At Fort Vancouver on the Columbia River, the capital of Oregon, the vessel was to be completed by her carpenters, and to be the first steamer on the Pacific Ocean.

Long afterwards it was, in 1842, that the Beaver carried the great Sir George Simpson to the founding of Fort Camosun on Vancouver Island. When, many years later, the Beaver was sold to become a tug, her log books were pitched into the loft of an old log barn, the last remnant of Fort Camosun, hid in a backyard of the city of Victoria, capital of British Columbia. I found the rat-eaten log books there in 1889, and begged the Hudson's Bay Company to preserve these precious annals. The memory of them helps my story-telling.

X

The flood tide swept Bill's dinghy up past the Roman fortress of Reculver, on by Whitstable where oyster smacks lay moored, and thence towards the Isle of Sheppey and the Thames. It was only to keep warm that sometimes he would scull, oar over stern, athwart the stream, northward to channels with a stronger tide. Numb with cold, his heart like lead, not caring where he went, hour by hour he sculled until he was tired, or rested until he froze, not caring at all what happened. The new police would catch him if he went ashore, to charge him with murdering his parents, and send him to the gallows; or Uncle Thomas, his owner, would curse him for leaving the barge derelict, the property in law of the first man who went on board. Bill did not care now for Uncle Thomas, or anybody alive, but only in a hard, dry, gnawing grief mourned and was silent. He did not believe any more in God, who had allowed his mother to be murdered; and as to spirits, they were only phantasms of nightmare. A sullen hatred of the world, of men, of everything, of life itself, filled the north wind, the dark spaces of seething water, and the indifferent stars. And on towards dawn he sank down on his knees, his face in his hands, hoping for death, an end of everything. Yet, as he afterwards confessed, when the Beaver's dolphin striker knocked his cap off, and her clipper bows hove the boat's gunwale under, so that she filled and sank beneath his feet, he fought for life as keenly as anybody who enjoyed the same. Groping, so he said, in the dark for hand and foot holds in the hanging wall, he found the anchor astrip, and jumped upon the fluke, swarmed up the shank and chain, then, getting a purchase with one toe in the hawse hole, vaulted across the bulwark.

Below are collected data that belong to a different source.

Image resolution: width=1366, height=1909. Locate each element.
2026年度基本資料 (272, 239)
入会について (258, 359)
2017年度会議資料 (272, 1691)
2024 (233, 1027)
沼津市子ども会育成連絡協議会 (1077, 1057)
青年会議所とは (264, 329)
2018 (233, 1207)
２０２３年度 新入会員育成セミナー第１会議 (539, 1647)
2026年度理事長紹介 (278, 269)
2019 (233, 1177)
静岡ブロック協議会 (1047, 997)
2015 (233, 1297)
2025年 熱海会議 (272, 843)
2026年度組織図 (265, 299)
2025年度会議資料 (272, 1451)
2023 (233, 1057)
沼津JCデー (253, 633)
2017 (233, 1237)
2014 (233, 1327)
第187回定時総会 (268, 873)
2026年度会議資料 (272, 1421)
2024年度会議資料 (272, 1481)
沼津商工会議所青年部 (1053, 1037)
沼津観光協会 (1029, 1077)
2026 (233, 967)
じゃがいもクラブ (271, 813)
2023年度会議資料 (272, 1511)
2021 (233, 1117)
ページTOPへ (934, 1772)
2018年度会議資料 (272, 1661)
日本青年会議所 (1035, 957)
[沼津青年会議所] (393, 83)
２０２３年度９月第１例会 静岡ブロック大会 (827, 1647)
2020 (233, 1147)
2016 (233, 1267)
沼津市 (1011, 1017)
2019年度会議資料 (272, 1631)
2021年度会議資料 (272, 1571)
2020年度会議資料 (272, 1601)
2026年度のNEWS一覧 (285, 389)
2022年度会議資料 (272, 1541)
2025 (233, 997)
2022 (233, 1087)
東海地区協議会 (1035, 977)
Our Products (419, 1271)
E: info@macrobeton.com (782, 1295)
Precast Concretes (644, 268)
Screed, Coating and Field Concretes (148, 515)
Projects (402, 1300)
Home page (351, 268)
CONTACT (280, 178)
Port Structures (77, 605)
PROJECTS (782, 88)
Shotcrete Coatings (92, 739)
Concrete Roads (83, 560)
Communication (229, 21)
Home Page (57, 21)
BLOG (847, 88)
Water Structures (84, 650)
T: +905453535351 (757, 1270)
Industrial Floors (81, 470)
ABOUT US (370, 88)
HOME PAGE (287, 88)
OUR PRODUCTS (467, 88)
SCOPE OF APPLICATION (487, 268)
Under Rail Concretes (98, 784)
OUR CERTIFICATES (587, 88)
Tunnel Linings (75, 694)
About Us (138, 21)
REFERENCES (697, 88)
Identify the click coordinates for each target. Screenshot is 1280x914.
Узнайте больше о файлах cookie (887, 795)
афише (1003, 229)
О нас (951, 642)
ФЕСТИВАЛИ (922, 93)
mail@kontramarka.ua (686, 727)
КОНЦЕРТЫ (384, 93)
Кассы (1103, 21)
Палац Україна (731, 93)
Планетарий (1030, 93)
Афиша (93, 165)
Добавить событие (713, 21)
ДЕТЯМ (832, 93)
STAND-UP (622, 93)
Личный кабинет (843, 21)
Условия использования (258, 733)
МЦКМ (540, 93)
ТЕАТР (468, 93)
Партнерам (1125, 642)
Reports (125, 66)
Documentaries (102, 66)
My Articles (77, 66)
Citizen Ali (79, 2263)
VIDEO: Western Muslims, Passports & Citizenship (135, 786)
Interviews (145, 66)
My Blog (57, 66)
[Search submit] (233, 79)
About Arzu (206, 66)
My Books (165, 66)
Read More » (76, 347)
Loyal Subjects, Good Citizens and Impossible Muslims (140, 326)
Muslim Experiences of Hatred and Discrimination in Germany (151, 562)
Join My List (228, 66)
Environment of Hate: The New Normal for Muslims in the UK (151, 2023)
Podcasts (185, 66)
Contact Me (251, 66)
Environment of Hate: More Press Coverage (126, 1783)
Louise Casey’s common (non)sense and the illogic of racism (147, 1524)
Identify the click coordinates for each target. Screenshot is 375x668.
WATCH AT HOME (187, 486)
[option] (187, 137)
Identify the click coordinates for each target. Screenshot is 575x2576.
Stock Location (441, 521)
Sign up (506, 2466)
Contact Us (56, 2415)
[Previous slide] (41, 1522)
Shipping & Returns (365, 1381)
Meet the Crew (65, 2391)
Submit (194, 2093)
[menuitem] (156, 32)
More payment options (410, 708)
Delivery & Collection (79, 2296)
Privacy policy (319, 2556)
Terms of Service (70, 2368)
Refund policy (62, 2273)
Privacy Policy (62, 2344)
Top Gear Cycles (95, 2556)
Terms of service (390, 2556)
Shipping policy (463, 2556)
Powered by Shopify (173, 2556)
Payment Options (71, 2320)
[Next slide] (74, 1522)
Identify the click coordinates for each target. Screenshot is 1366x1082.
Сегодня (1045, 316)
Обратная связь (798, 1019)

The lad on lookout squeaked, and ran for all he was worth, reporting a ghost up on the starboard bow.

CHAPTER II
THE VOYAGE OF THE "BEAVER"

I

In sailing-ship days we who were seamen and self-respecting did not join for a voyage while we were sober enough to come on board all of our own accord. It would have been bad form.

So, having shipped her joyful mariners, the Beaver's officers and the afterguard, not more than half-seas over, got the vessel off from Gravesend as best they could, dropping downtide so far as the ebb served, then brought her up in the fairway. They dropped anchor on the Nore, hoisted a riding light, and posted two comparatively sober apprentices to keep each other awake and call the mate at dawn.